How is it treated? GDM cannot be 'cured but has to be 'managed'. This means that blood sugars need to be controlled round the clock throughout pregnancy. An experienced dietician will restrict simple carbohydrates, distribute meals skilfully with frequent snacking, include more fibre and strictly monitor caloric intake to avoid excess weight gain. Vigorous exercises and skipping meals may cause a sudden dip in sugar level (hypoglycemia), which is dangerous to both mother and foetus. "Many women need to take oral anti-diabetic medications, including insulin injections, which can be self-administered. Most women are encouraged to frequently monitor their blood sugars at home using kits. This is a convenient way to ensure smooth sugar control. Women with GDM need to visit their obstetrician more frequently, often weekly. The obstetrician keeps a close watch on foetal size, fluid levels in the uterus and blood flows apart from sugar control.
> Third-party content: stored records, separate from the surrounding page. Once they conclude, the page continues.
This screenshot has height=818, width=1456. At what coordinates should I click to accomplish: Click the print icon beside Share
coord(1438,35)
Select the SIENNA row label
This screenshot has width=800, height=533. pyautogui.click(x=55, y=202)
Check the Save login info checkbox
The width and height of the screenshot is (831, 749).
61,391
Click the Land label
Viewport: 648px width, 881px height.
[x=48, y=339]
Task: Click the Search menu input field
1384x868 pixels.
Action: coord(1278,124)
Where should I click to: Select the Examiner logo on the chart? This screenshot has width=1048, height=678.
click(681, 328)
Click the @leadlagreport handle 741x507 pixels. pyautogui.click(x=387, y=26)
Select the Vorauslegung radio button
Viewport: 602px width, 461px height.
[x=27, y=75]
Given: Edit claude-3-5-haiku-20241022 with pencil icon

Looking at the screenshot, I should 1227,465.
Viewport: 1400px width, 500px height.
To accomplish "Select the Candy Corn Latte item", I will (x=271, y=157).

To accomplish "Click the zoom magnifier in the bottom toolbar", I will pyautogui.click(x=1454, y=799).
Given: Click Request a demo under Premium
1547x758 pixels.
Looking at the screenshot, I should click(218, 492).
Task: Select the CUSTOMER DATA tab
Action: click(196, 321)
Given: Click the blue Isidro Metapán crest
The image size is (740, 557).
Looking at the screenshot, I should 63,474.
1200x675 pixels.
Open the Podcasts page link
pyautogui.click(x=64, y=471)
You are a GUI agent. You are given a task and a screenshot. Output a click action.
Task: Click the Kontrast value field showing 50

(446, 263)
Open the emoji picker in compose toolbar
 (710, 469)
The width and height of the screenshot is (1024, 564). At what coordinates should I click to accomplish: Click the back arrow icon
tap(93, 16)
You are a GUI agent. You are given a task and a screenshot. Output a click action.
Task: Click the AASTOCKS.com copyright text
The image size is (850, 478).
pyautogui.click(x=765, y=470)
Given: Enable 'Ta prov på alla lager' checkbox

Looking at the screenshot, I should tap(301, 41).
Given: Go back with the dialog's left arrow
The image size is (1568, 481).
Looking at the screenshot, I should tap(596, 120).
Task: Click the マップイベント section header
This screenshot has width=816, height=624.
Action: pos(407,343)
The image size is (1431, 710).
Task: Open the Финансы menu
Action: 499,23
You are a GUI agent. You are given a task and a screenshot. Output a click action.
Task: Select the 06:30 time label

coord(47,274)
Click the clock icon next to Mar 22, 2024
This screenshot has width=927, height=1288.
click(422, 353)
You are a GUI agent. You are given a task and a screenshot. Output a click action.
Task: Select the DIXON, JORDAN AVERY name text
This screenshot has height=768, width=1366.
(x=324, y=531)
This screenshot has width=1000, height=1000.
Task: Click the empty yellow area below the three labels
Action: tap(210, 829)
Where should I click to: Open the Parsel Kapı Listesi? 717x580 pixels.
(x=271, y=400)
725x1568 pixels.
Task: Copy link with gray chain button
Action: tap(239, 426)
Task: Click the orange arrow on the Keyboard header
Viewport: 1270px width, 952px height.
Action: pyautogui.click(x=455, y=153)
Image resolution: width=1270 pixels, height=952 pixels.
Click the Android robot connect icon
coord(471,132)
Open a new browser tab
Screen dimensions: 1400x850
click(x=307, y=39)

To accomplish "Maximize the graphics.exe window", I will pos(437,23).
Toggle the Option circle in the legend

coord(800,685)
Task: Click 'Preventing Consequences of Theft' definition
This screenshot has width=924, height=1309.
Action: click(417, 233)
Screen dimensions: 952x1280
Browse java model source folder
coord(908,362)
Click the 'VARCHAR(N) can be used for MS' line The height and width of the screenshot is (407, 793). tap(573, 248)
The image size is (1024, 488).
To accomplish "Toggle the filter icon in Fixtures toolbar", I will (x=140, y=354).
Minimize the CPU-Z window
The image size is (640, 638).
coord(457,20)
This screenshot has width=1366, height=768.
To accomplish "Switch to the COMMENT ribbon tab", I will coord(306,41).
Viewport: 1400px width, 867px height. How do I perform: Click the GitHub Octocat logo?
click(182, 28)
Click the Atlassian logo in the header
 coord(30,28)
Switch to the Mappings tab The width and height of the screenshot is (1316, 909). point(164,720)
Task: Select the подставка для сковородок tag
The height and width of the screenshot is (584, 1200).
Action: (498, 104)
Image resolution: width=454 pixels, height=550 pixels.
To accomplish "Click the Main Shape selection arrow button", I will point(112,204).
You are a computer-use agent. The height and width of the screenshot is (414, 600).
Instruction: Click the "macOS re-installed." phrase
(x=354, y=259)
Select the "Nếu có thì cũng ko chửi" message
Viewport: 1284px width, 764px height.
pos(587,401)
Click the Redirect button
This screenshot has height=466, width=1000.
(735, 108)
Decision whether to deliver by natural passage or caesarean section depends on the size of the foetus, amount of fluid in the uterus, foetal health and other factors," says Dr Bijlani.
Is it a common occurrence in Mumbai? "With increasing PCOS, obesity, poor dietary habits and a sedentary lifestyle, it is a small wonder that GDM is fast becoming a common occurrence in Mumbai," says Dr Bijlani. Adds Dr Chaturvedi, "In developed countries, the occurence rate is almost 7%, in developing countries including India, the prevalence is almost 16-17%. In India, it happens almost equally in rural and urban areas in India.